EXERCISE DIRECTIONS:
When you return the entries, keep every word and mark exactly as it is.

BEGIN

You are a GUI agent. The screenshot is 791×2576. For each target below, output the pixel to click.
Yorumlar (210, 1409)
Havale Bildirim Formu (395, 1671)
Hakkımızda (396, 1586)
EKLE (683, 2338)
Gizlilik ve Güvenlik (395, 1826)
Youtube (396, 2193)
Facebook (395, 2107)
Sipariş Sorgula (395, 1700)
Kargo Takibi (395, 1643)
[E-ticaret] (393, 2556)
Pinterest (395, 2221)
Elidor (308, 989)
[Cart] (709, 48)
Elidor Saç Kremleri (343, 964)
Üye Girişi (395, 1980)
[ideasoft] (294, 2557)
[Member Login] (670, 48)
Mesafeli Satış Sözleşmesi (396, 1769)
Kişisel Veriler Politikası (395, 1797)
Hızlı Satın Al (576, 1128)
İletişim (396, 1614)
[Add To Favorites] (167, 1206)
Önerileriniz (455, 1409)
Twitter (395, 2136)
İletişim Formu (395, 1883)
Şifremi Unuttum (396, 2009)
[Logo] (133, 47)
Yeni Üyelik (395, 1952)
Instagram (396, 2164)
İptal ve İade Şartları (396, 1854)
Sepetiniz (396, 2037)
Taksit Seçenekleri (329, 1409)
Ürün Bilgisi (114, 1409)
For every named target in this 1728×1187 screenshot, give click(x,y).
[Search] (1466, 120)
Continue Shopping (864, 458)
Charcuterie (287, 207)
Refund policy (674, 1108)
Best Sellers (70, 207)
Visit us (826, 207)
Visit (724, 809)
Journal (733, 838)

END

THE COMPLETED TASK:
You are a GUI agent. The screenshot is 791×2576. For each target below, output the pixel to click.
Yorumlar (210, 1409)
Havale Bildirim Formu (395, 1671)
Hakkımızda (396, 1586)
EKLE (683, 2338)
Gizlilik ve Güvenlik (395, 1826)
Youtube (396, 2193)
Facebook (395, 2107)
Sipariş Sorgula (395, 1700)
Kargo Takibi (395, 1643)
[E-ticaret] (393, 2556)
Pinterest (395, 2221)
Elidor (308, 989)
[Cart] (709, 48)
Elidor Saç Kremleri (343, 964)
Üye Girişi (395, 1980)
[ideasoft] (294, 2557)
[Member Login] (670, 48)
Mesafeli Satış Sözleşmesi (396, 1769)
Kişisel Veriler Politikası (395, 1797)
Hızlı Satın Al (576, 1128)
İletişim (396, 1614)
[Add To Favorites] (167, 1206)
Önerileriniz (455, 1409)
Twitter (395, 2136)
İletişim Formu (395, 1883)
Şifremi Unuttum (396, 2009)
[Logo] (133, 47)
Yeni Üyelik (395, 1952)
Instagram (396, 2164)
İptal ve İade Şartları (396, 1854)
Sepetiniz (396, 2037)
Taksit Seçenekleri (329, 1409)
Ürün Bilgisi (114, 1409)
For every named target in this 1728×1187 screenshot, give click(x,y).
[Search] (1466, 120)
Continue Shopping (864, 458)
Charcuterie (287, 207)
Refund policy (674, 1108)
Best Sellers (70, 207)
Visit us (826, 207)
Visit (724, 809)
Journal (733, 838)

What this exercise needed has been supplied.